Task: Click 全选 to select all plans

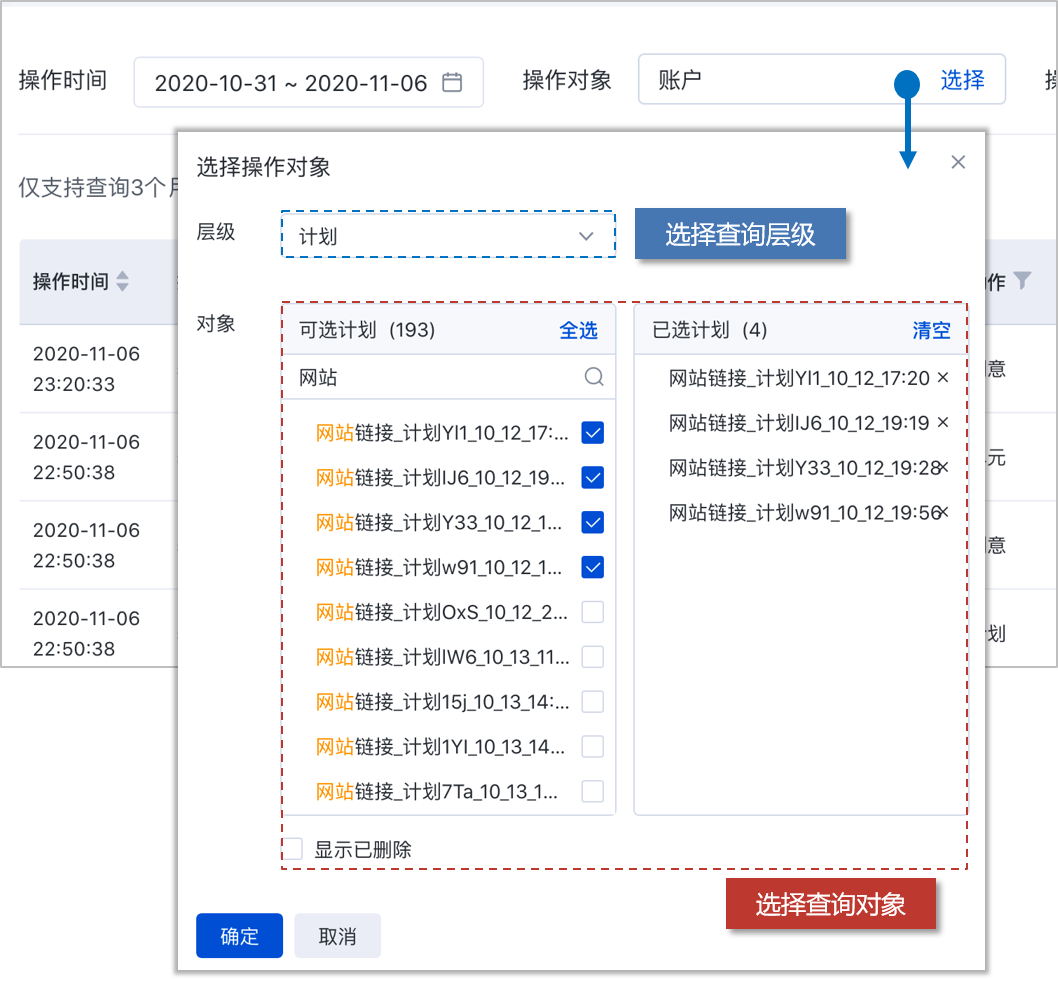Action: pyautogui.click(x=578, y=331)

...

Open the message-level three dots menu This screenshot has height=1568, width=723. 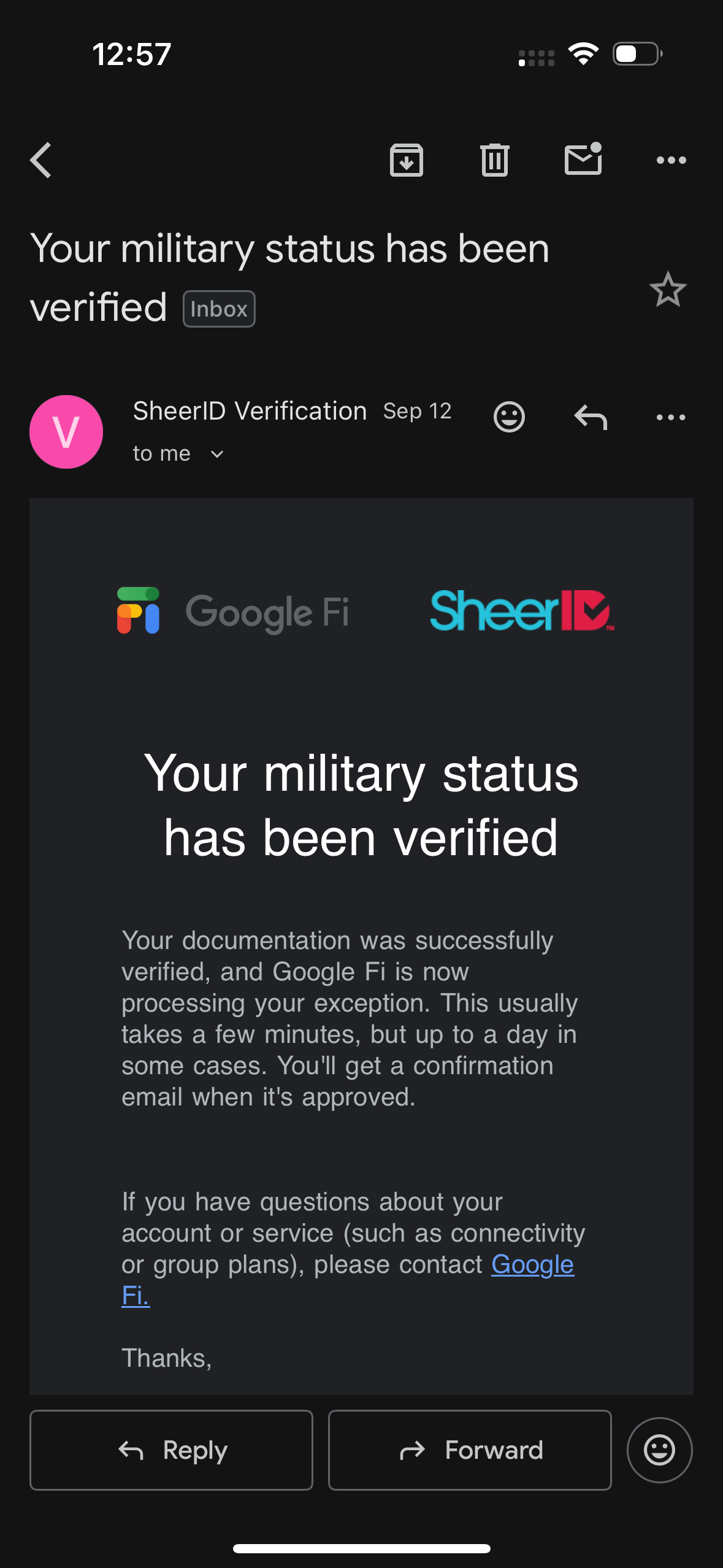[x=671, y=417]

--

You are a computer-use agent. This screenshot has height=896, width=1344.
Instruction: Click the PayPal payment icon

WHAT TO WORK ON:
Word for word, restate the lines of the data above that fall between the line holding "You are a computer-use" and the line holding "Instruction: Click the PayPal payment icon", inclusive, and no other lines.

REPLY:
You are a computer-use agent. This screenshot has height=896, width=1344.
Instruction: Click the PayPal payment icon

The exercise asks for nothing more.